According to the latest results, State of Law held a
lead of around 100,000 votes in Basra, with the
Iraqi National Alliance (INA), a coalition led by
Shiite religious groups, coming in second. Iraqiya
was a distant third.
Basra, a predominantly Shiite southern province,
accounts for 24 parliamentary seats in the
325-member Council of Representatives, behind only
Baghdad, which has 70 seats, and Nineveh in northern
Iraq with 34.
Sunday's news comes a day after initial figures put
Maliki comfortably in the lead in Baghdad, with INA
and Iraqiya neck-and-neck for second place in the
election's main prize.
Along with Basra and Baghdad, State of Law was also
ahead in the southern Shiite provinces of Babil,
Najaf, Karbala and Muthanna, while INA leads in
Maysan and Diwaniyah, also mostly Shiite southern
provinces.
Iraq's election commission announced on Sunday that
Iraqiya had a strong lead in Anbar, Iraq's biggest
province by geography and the centre of a bloody
insurgency in the early years of the US-led
occupation.
Elsewhere, Iraqiya leads in Nineveh and the mostly
Sunni central provinces of Diyala and Salaheddin.

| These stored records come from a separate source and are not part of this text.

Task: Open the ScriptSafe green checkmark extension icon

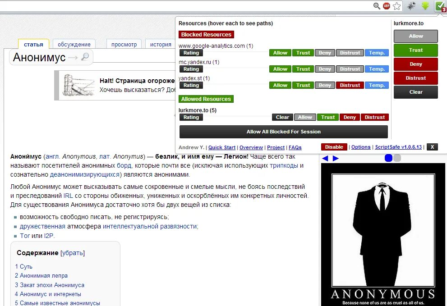Action: click(440, 6)
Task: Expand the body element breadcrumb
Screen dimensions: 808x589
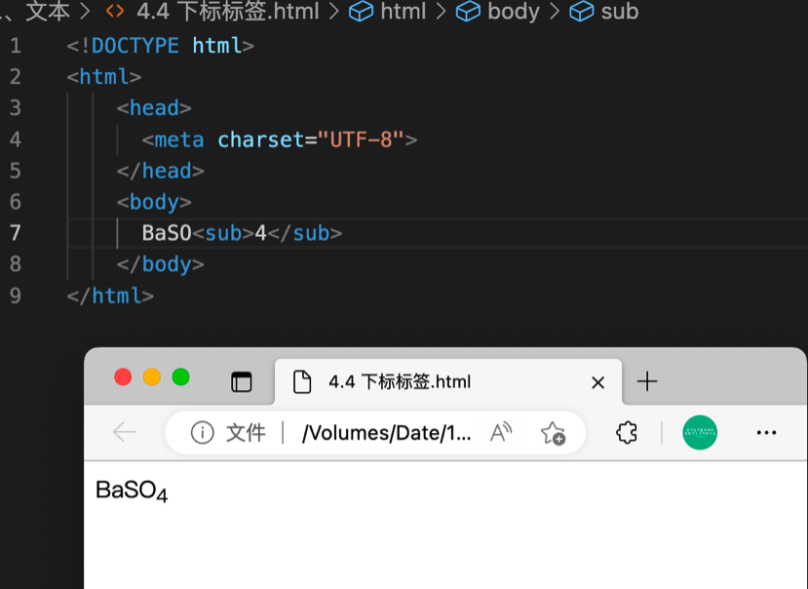Action: tap(512, 12)
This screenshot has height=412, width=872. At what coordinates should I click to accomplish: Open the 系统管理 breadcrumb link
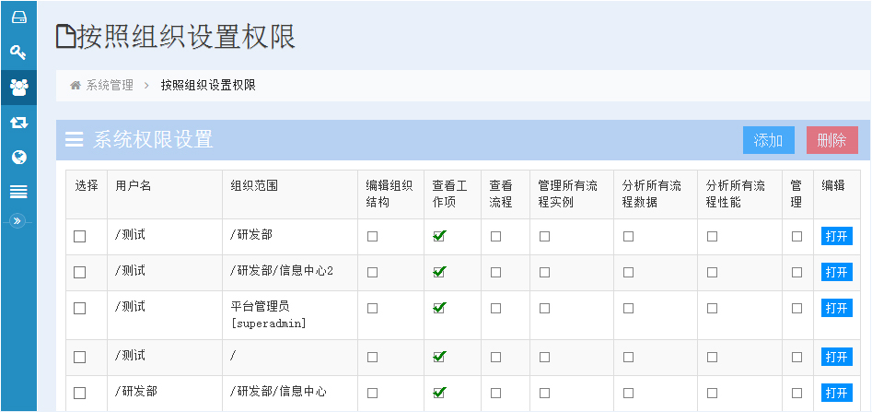click(x=110, y=86)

Iraq's proportional representation electoral system
makes it unlikely that any single grouping will
clinch the 163 seats needed to form a government on
its own, and analysts expect protracted coalition
building.
Meanwhile, Kurdistania, an alliance of the Kurdish
autonomous region's two long-dominant parties, held
off a new challenger in the northern Iraqi province
of Dohuk,www.ekurd.netin
the early results.
Kurdistania, comprised of regional president Massoud
Barzani's Kurdistan Democratic Party (KDP) and the
Patriotic Union of Kurdistan (PUK) of Iraqi
President Jalal Talabani, secured 170,690 votes.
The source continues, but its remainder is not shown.